* [What needs to be done]
Can you reproduce all of the material below, substituting "interface agent" for "GUI agent" and leaving everything else unchanged?

* [Material shown]
┌──

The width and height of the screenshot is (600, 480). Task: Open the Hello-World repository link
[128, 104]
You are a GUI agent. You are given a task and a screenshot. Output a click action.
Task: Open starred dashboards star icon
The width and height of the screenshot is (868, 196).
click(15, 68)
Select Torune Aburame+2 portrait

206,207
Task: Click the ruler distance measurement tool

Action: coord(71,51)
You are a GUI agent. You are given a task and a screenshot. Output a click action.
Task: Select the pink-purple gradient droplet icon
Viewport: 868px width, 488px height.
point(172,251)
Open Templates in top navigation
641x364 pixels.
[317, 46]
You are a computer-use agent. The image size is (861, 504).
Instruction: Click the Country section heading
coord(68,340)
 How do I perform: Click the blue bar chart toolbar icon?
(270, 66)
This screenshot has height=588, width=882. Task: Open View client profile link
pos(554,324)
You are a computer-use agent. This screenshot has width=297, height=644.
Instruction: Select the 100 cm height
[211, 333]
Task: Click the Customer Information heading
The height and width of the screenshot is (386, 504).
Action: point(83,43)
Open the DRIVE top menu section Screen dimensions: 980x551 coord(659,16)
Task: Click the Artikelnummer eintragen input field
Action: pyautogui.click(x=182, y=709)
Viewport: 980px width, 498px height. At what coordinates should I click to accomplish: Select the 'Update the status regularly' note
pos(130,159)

└──

* [Right answer]
The width and height of the screenshot is (600, 480). Task: Open the Hello-World repository link
[128, 104]
You are a interface agent. You are given a task and a screenshot. Output a click action.
Task: Open starred dashboards star icon
The width and height of the screenshot is (868, 196).
click(15, 68)
Select Torune Aburame+2 portrait

206,207
Task: Click the ruler distance measurement tool

Action: coord(71,51)
You are a interface agent. You are given a task and a screenshot. Output a click action.
Task: Select the pink-purple gradient droplet icon
Viewport: 868px width, 488px height.
point(172,251)
Open Templates in top navigation
641x364 pixels.
[317, 46]
You are a computer-use agent. The image size is (861, 504).
Instruction: Click the Country section heading
coord(68,340)
 How do I perform: Click the blue bar chart toolbar icon?
(270, 66)
This screenshot has height=588, width=882. Task: Open View client profile link
pos(554,324)
You are a computer-use agent. This screenshot has width=297, height=644.
Instruction: Select the 100 cm height
[211, 333]
Task: Click the Customer Information heading
The height and width of the screenshot is (386, 504).
Action: point(83,43)
Open the DRIVE top menu section Screen dimensions: 980x551 coord(659,16)
Task: Click the Artikelnummer eintragen input field
Action: pyautogui.click(x=182, y=709)
Viewport: 980px width, 498px height. At what coordinates should I click to accomplish: Select the 'Update the status regularly' note
pos(130,159)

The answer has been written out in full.